(About this task)
Print, in exact form, the lines below from the one containing "Providers (907, 145)" through the one containing "[Mansur Yavaş için", and omit all others.

### Data for processing

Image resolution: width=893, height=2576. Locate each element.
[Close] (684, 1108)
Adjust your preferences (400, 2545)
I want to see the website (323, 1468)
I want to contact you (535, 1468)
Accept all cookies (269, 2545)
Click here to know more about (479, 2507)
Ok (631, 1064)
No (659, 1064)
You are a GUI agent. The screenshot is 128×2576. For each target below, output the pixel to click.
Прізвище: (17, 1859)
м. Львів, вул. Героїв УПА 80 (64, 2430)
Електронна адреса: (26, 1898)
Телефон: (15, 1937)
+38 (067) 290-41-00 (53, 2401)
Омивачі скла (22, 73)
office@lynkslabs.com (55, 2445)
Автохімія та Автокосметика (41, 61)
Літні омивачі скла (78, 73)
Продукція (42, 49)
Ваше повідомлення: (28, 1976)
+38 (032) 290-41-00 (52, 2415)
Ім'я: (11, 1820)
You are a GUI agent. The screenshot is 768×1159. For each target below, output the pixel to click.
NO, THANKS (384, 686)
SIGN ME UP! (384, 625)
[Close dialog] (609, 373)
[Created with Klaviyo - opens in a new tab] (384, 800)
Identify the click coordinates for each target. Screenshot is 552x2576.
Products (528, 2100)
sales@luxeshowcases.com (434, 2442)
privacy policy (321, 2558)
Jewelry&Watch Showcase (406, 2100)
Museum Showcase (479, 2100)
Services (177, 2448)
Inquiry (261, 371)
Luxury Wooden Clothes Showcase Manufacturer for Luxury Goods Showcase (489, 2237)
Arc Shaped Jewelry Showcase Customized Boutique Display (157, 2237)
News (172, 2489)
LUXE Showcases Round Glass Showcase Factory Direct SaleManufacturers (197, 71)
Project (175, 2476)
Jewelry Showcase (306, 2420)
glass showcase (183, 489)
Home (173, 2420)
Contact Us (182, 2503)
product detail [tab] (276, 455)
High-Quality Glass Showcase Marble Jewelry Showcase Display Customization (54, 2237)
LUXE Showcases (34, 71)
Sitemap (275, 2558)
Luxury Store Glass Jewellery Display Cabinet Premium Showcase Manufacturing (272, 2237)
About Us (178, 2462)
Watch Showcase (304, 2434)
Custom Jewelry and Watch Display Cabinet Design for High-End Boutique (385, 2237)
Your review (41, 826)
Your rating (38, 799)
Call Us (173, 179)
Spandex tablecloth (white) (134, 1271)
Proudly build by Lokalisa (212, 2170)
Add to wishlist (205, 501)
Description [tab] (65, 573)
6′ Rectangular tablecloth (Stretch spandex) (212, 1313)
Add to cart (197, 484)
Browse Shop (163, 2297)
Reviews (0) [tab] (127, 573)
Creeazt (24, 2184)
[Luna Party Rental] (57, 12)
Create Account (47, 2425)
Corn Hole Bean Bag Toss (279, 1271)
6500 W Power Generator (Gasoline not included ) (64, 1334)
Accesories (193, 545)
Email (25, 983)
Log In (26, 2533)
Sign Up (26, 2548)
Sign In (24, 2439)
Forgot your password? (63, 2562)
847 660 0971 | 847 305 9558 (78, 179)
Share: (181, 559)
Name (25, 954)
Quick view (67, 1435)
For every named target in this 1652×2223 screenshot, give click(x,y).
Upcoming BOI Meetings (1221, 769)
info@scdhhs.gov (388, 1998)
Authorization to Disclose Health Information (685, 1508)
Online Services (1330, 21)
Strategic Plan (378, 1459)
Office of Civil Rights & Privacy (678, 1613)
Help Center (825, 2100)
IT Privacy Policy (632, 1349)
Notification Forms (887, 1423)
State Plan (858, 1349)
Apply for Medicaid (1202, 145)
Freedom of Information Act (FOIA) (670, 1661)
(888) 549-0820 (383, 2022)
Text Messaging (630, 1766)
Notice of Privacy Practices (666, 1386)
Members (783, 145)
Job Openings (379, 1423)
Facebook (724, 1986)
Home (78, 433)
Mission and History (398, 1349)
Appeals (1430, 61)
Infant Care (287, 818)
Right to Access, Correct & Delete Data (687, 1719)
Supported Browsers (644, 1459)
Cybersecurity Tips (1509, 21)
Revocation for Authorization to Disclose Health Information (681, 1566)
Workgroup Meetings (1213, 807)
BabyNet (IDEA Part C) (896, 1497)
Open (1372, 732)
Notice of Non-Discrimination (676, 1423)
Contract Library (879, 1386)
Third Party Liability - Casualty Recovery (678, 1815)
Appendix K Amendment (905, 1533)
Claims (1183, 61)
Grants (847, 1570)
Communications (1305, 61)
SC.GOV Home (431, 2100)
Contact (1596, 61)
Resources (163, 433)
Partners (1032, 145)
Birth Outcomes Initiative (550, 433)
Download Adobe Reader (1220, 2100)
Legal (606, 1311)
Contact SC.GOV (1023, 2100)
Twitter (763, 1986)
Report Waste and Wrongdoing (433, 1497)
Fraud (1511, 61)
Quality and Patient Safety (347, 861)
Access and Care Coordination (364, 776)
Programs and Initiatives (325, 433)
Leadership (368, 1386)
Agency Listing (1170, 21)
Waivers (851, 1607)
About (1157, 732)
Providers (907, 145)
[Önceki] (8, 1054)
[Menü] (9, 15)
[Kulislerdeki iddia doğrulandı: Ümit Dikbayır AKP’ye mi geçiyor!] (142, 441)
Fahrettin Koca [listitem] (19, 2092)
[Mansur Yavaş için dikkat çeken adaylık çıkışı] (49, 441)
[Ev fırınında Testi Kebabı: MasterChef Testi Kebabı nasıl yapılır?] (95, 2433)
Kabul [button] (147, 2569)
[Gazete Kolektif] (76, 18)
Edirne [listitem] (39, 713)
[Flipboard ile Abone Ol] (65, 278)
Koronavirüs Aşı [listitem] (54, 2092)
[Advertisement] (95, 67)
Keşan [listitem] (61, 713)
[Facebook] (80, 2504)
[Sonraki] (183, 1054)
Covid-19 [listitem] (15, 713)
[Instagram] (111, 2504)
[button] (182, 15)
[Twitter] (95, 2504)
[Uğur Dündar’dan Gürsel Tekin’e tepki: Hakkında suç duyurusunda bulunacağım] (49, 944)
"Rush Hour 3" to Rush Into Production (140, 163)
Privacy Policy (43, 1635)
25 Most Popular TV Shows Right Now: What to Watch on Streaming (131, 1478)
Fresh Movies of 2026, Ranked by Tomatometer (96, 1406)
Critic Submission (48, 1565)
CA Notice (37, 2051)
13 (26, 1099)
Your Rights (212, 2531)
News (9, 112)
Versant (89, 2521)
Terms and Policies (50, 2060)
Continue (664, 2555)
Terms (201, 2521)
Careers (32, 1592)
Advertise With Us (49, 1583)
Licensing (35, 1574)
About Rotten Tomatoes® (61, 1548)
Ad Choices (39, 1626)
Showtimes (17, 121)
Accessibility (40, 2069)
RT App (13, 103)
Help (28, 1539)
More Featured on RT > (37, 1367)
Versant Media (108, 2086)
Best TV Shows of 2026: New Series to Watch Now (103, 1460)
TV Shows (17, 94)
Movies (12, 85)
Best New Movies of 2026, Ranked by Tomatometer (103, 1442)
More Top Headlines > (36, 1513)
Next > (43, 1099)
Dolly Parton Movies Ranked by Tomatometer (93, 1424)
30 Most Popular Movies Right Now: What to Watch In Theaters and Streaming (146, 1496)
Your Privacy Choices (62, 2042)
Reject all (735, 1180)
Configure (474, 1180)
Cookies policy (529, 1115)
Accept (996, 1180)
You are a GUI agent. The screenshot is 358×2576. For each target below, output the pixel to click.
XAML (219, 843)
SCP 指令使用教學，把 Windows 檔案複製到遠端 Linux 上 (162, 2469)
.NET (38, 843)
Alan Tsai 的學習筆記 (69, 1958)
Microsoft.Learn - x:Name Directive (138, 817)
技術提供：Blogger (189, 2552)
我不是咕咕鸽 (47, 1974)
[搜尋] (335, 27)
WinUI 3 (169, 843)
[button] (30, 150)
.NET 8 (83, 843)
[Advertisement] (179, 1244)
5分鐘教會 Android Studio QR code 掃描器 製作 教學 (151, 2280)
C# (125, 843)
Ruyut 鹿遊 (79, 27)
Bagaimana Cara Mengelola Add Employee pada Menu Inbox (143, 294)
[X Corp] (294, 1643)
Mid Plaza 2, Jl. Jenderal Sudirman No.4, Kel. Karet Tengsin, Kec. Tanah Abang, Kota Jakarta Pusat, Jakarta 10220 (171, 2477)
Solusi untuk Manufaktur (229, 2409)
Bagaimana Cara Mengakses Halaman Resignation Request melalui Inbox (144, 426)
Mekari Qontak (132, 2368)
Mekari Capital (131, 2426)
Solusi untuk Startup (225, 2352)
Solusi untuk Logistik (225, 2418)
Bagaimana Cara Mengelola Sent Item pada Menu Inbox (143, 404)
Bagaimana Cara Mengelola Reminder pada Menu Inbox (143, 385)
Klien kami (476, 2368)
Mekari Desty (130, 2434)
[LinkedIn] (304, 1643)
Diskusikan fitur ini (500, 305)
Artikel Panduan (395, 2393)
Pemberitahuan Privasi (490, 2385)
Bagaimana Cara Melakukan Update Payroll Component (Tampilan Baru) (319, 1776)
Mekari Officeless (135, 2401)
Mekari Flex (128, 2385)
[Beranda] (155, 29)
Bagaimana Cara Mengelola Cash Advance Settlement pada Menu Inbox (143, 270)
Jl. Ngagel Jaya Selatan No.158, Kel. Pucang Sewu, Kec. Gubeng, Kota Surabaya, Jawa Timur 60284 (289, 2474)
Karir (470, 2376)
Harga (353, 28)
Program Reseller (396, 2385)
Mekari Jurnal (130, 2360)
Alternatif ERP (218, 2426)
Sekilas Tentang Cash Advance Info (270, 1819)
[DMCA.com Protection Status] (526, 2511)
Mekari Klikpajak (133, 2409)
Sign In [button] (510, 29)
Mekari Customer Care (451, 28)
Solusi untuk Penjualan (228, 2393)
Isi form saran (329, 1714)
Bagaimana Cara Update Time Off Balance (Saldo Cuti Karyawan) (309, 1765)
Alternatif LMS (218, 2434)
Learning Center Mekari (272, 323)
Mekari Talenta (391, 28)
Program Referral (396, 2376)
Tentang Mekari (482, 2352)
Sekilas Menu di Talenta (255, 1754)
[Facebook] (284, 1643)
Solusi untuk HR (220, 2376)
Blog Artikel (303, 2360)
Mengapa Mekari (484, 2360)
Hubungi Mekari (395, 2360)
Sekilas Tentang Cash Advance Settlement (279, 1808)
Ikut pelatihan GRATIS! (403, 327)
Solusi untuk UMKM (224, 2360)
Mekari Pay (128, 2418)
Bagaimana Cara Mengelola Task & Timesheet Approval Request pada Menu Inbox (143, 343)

######

(Task result)
Providers (907, 145)
[Önceki] (8, 1054)
[Menü] (9, 15)
[Kulislerdeki iddia doğrulandı: Ümit Dikbayır AKP’ye mi geçiyor!] (142, 441)
Fahrettin Koca [listitem] (19, 2092)
[Mansur Yavaş için dikkat çeken adaylık çıkışı] (49, 441)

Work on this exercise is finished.